A hearty and flavorful one-pot meal where buckwheat, coconut milk, and mushrooms form a great combination. The lightly spicy curry gives the dish a pleasant warmth. Easy and quick to prepare and perfect for cooler autumn evenings. Tastes great reheated the next day too.
Equipment
- 1 medium pot
Ingredients
- 3 sl cooking oil
- 3 onion
- 200 g fresh mushrooms
- 300 g buckwheat groats
- 1 teaspoon salt adjust to taste
- 1,5 teaspoon curry powder adjust to taste
- 700 ml boiling water
- 400 ml coconut milk
Instructions
- Heat a pot. Add oil and chopped onions. Fry for a few minutes until onions soften.

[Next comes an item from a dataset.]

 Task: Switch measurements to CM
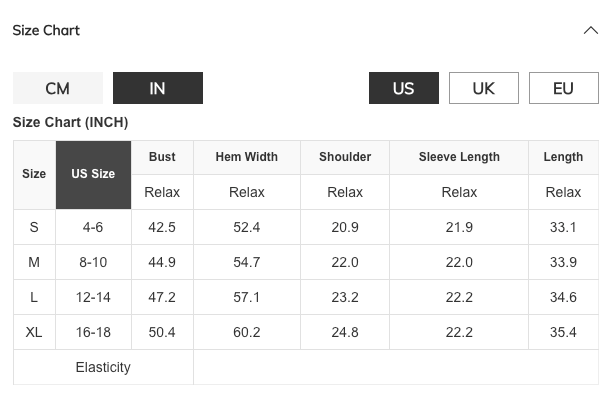[x=58, y=88]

- Add the sliced mushrooms and fry for a few more minutes. Add salt.
- Add buckwheat groats and curry powder, stir through and fry for another minute.
- Pour boiling water over it, cover the pot with a lid and let it simmer over low heat for 8 minutes.
- Add the coconut milk, stir and simmer with the lid on for another 8 minutes.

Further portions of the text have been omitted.